Recast every line of the listing below as a JSON list of strings, one string per line, omitting blank lines.

● Extracted data entries

########

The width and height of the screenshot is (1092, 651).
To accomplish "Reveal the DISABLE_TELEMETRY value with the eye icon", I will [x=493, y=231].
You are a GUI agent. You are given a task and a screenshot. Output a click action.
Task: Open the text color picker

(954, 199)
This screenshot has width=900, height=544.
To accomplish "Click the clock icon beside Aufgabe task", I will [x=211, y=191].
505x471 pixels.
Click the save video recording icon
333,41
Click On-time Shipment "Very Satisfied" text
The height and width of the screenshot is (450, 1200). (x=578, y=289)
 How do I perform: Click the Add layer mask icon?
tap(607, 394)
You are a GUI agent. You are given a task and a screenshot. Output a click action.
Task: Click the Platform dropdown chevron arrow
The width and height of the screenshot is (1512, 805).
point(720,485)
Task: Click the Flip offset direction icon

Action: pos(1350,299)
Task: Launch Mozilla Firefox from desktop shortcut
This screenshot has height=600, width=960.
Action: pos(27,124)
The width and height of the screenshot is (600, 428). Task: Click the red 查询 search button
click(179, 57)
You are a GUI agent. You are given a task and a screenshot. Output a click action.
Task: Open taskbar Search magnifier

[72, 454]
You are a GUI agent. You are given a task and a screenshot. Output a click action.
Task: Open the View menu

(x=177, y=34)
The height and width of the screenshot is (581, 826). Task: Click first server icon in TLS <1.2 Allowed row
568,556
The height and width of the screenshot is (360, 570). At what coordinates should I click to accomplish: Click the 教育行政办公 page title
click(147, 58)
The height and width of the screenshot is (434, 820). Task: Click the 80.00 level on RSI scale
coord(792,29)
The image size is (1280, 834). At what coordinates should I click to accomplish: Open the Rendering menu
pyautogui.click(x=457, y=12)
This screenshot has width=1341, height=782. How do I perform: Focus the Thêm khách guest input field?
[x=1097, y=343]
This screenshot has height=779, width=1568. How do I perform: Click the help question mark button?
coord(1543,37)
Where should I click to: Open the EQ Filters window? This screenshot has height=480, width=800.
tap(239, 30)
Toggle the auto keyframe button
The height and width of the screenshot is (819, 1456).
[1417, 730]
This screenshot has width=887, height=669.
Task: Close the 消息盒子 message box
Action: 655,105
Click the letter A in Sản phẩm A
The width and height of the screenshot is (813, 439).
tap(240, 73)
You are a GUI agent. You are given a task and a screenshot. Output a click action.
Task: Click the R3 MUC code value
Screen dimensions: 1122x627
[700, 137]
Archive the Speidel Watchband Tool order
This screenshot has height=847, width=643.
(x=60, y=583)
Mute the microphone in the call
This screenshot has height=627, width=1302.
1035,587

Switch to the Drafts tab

########

● FINISHED ANSWER
[
  "The width and height of the screenshot is (1092, 651).",
  "To accomplish \"Reveal the DISABLE_TELEMETRY value with the eye icon\", I will [x=493, y=231].",
  "You are a GUI agent. You are given a task and a screenshot. Output a click action.",
  "Task: Open the text color picker",
  "(954, 199)",
  "This screenshot has width=900, height=544.",
  "To accomplish \"Click the clock icon beside Aufgabe task\", I will [x=211, y=191].",
  "505x471 pixels.",
  "Click the save video recording icon",
  "333,41",
  "Click On-time Shipment \"Very Satisfied\" text",
  "The height and width of the screenshot is (450, 1200). (x=578, y=289)",
  " How do I perform: Click the Add layer mask icon?",
  "tap(607, 394)",
  "You are a GUI agent. You are given a task and a screenshot. Output a click action.",
  "Task: Click the Platform dropdown chevron arrow",
  "The width and height of the screenshot is (1512, 805).",
  "point(720,485)",
  "Task: Click the Flip offset direction icon",
  "Action: pos(1350,299)",
  "Task: Launch Mozilla Firefox from desktop shortcut",
  "This screenshot has height=600, width=960.",
  "Action: pos(27,124)",
  "The width and height of the screenshot is (600, 428). Task: Click the red 查询 search button",
  "click(179, 57)",
  "You are a GUI agent. You are given a task and a screenshot. Output a click action.",
  "Task: Open taskbar Search magnifier",
  "[72, 454]",
  "You are a GUI agent. You are given a task and a screenshot. Output a click action.",
  "Task: Open the View menu",
  "(x=177, y=34)",
  "The height and width of the screenshot is (581, 826). Task: Click first server icon in TLS <1.2 Allowed row",
  "568,556",
  "The height and width of the screenshot is (360, 570). At what coordinates should I click to accomplish: Click the 教育行政办公 page title",
  "click(147, 58)",
  "The height and width of the screenshot is (434, 820). Task: Click the 80.00 level on RSI scale",
  "coord(792,29)",
  "The image size is (1280, 834). At what coordinates should I click to accomplish: Open the Rendering menu",
  "pyautogui.click(x=457, y=12)",
  "This screenshot has width=1341, height=782. How do I perform: Focus the Thêm khách guest input field?",
  "[x=1097, y=343]",
  "This screenshot has height=779, width=1568. How do I perform: Click the help question mark button?",
  "coord(1543,37)",
  "Where should I click to: Open the EQ Filters window? This screenshot has height=480, width=800.",
  "tap(239, 30)",
  "Toggle the auto keyframe button",
  "The height and width of the screenshot is (819, 1456).",
  "[1417, 730]",
  "This screenshot has width=887, height=669.",
  "Task: Close the 消息盒子 message box",
  "Action: 655,105",
  "Click the letter A in Sản phẩm A",
  "The width and height of the screenshot is (813, 439).",
  "tap(240, 73)",
  "You are a GUI agent. You are given a task and a screenshot. Output a click action.",
  "Task: Click the R3 MUC code value",
  "Screen dimensions: 1122x627",
  "[700, 137]",
  "Archive the Speidel Watchband Tool order",
  "This screenshot has height=847, width=643.",
  "(x=60, y=583)",
  "Mute the microphone in the call",
  "This screenshot has height=627, width=1302.",
  "1035,587",
  "Switch to the Drafts tab"
]